== ENTRIES SUPPLIED ==

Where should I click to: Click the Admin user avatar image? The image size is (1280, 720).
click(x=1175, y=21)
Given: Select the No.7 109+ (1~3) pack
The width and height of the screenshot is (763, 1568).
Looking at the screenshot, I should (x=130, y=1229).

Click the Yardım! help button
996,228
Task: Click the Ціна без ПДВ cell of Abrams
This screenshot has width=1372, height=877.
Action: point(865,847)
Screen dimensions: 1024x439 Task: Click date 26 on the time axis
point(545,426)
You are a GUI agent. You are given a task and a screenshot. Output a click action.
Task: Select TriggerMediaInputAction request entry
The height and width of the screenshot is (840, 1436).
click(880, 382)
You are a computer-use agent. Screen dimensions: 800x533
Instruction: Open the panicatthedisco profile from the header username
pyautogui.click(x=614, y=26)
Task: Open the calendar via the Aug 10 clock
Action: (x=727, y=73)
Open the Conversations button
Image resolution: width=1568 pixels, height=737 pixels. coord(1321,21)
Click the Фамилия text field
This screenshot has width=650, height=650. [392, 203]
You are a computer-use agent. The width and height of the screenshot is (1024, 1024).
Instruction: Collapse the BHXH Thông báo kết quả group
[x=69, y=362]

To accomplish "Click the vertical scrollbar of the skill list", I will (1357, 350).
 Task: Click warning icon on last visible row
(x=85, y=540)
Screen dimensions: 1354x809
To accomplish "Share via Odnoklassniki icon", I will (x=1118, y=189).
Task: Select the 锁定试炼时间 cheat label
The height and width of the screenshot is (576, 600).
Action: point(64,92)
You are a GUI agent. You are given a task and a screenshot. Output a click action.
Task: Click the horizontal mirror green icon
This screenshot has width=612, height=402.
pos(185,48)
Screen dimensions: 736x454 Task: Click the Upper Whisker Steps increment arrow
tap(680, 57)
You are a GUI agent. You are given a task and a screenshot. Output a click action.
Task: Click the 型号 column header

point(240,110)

===

SET PROBLEM:
Copy the lines in the records above word for word, starting at the line that contains "Click the Фамилия text field" and ending after the line that contains "[x=69, y=362]".

REPLY:
Click the Фамилия text field
This screenshot has width=650, height=650. [392, 203]
You are a computer-use agent. The width and height of the screenshot is (1024, 1024).
Instruction: Collapse the BHXH Thông báo kết quả group
[x=69, y=362]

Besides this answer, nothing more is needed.